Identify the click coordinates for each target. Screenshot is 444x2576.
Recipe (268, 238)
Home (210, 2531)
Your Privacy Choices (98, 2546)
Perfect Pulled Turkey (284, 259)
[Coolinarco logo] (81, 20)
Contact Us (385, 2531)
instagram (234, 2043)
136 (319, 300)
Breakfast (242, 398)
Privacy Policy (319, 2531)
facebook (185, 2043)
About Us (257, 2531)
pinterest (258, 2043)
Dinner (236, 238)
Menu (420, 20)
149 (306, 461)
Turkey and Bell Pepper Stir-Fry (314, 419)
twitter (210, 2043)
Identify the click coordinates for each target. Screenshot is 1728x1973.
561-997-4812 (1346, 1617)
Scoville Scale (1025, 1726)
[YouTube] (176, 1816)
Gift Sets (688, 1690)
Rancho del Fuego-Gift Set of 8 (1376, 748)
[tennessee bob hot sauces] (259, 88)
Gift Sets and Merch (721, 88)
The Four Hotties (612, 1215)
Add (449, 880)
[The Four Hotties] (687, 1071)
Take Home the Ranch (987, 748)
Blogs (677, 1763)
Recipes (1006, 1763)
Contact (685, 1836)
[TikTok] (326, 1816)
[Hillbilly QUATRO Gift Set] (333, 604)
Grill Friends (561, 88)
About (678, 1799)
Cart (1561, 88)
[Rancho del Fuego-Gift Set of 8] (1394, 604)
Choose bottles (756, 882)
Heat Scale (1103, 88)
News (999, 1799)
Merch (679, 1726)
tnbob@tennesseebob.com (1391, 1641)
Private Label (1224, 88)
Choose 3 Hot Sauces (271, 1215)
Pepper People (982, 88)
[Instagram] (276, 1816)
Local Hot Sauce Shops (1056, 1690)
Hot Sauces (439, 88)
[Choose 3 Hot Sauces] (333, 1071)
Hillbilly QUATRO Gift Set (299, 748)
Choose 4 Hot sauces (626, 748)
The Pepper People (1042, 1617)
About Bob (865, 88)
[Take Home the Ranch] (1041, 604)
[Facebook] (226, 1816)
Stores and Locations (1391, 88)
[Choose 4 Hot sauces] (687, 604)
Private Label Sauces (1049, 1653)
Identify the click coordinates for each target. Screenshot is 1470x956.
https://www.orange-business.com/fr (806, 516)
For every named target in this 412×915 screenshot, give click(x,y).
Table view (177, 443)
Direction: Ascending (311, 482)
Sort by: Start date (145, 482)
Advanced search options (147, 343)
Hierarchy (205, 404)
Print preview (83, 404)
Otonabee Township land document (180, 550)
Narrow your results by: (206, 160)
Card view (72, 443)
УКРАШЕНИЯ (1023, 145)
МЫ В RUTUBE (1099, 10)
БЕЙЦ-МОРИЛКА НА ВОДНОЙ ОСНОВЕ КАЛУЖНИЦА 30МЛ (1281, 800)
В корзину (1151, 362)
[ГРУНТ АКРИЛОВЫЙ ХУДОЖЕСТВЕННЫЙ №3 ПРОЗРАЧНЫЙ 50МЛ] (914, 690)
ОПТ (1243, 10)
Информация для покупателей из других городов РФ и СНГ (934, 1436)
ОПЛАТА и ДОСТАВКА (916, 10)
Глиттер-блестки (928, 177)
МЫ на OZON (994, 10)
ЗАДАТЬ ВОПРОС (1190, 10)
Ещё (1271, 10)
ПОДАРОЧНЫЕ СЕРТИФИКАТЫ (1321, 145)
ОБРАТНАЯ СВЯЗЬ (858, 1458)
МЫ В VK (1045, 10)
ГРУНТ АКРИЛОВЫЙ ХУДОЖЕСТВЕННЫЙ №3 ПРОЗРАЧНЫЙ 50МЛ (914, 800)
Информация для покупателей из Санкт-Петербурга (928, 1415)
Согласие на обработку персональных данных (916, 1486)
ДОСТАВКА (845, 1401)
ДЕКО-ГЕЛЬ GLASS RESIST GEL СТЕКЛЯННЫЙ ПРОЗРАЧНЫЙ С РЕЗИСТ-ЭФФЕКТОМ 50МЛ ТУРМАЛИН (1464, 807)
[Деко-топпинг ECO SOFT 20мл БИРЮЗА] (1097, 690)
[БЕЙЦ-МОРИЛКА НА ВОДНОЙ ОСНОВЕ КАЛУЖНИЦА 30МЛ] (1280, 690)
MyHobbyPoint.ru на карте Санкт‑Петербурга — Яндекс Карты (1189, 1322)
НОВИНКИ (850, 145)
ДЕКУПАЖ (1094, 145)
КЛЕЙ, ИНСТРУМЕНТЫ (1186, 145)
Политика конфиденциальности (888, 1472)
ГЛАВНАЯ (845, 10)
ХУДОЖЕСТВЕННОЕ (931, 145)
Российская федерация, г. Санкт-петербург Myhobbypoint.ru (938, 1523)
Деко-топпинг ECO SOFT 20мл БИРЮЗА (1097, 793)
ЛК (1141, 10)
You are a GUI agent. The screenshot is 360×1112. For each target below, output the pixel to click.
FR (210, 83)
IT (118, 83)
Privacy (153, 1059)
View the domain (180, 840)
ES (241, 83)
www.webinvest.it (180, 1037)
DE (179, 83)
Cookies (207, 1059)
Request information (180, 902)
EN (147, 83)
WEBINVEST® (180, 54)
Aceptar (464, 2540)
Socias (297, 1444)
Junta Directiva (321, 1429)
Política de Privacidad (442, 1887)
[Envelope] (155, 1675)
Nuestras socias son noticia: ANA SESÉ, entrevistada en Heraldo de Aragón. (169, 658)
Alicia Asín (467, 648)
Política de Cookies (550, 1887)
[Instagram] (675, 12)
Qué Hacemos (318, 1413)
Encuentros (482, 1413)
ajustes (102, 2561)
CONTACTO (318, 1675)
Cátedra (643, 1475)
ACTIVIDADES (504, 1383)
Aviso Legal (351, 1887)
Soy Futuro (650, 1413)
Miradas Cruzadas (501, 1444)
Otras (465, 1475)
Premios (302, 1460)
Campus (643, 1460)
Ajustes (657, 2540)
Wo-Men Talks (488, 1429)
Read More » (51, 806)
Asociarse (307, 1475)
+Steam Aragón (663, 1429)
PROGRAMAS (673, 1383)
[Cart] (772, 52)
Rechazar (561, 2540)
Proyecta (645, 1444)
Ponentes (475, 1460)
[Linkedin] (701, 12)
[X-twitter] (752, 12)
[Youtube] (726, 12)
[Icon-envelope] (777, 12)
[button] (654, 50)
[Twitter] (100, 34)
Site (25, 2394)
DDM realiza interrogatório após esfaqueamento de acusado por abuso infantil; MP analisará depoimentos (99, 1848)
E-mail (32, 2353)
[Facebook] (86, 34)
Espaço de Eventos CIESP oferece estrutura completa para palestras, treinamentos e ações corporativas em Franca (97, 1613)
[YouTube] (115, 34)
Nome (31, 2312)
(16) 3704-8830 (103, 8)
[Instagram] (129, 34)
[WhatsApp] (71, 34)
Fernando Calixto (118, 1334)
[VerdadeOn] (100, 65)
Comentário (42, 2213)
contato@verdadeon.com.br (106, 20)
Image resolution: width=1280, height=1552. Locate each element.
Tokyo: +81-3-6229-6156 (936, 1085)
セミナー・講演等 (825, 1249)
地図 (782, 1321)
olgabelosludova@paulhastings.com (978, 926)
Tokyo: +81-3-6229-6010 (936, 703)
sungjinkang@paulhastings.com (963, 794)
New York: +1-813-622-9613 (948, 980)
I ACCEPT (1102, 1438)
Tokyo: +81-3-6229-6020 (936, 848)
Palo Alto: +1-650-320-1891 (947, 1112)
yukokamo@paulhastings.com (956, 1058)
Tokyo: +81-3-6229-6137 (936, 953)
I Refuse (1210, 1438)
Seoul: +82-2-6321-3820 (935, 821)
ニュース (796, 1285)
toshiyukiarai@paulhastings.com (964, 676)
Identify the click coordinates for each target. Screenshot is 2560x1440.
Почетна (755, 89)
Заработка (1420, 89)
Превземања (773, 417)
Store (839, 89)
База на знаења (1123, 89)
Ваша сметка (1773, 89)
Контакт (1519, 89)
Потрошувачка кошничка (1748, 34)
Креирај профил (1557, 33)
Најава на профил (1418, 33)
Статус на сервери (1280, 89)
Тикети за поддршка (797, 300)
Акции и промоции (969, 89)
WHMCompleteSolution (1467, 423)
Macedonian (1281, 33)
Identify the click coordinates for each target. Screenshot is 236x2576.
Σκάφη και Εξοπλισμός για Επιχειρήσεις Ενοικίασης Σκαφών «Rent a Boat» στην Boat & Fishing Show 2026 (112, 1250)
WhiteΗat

□ □ □ □ □

Problem requirements: Word for word, restate the lines of the listing above starting at the line with "Private Label Sauces (1049, 1653)" and ending at the line with "ХУДОЖЕСТВЕННОЕ (931, 145)", and nothing outside them.

Output of the exercise:
Private Label Sauces (1049, 1653)
Identify the click coordinates for each target. Screenshot is 1470x956.
https://www.orange-business.com/fr (806, 516)
For every named target in this 412×915 screenshot, give click(x,y).
Table view (177, 443)
Direction: Ascending (311, 482)
Sort by: Start date (145, 482)
Advanced search options (147, 343)
Hierarchy (205, 404)
Print preview (83, 404)
Otonabee Township land document (180, 550)
Narrow your results by: (206, 160)
Card view (72, 443)
УКРАШЕНИЯ (1023, 145)
МЫ В RUTUBE (1099, 10)
БЕЙЦ-МОРИЛКА НА ВОДНОЙ ОСНОВЕ КАЛУЖНИЦА 30МЛ (1281, 800)
В корзину (1151, 362)
[ГРУНТ АКРИЛОВЫЙ ХУДОЖЕСТВЕННЫЙ №3 ПРОЗРАЧНЫЙ 50МЛ] (914, 690)
ОПТ (1243, 10)
Информация для покупателей из других городов РФ и СНГ (934, 1436)
ОПЛАТА и ДОСТАВКА (916, 10)
Глиттер-блестки (928, 177)
МЫ на OZON (994, 10)
ЗАДАТЬ ВОПРОС (1190, 10)
Ещё (1271, 10)
ПОДАРОЧНЫЕ СЕРТИФИКАТЫ (1321, 145)
ОБРАТНАЯ СВЯЗЬ (858, 1458)
МЫ В VK (1045, 10)
ГРУНТ АКРИЛОВЫЙ ХУДОЖЕСТВЕННЫЙ №3 ПРОЗРАЧНЫЙ 50МЛ (914, 800)
Информация для покупателей из Санкт-Петербурга (928, 1415)
Согласие на обработку персональных данных (916, 1486)
ДОСТАВКА (845, 1401)
ДЕКО-ГЕЛЬ GLASS RESIST GEL СТЕКЛЯННЫЙ ПРОЗРАЧНЫЙ С РЕЗИСТ-ЭФФЕКТОМ 50МЛ ТУРМАЛИН (1464, 807)
[Деко-топпинг ECO SOFT 20мл БИРЮЗА] (1097, 690)
[БЕЙЦ-МОРИЛКА НА ВОДНОЙ ОСНОВЕ КАЛУЖНИЦА 30МЛ] (1280, 690)
MyHobbyPoint.ru на карте Санкт‑Петербурга — Яндекс Карты (1189, 1322)
НОВИНКИ (850, 145)
ДЕКУПАЖ (1094, 145)
КЛЕЙ, ИНСТРУМЕНТЫ (1186, 145)
Политика конфиденциальности (888, 1472)
ГЛАВНАЯ (845, 10)
ХУДОЖЕСТВЕННОЕ (931, 145)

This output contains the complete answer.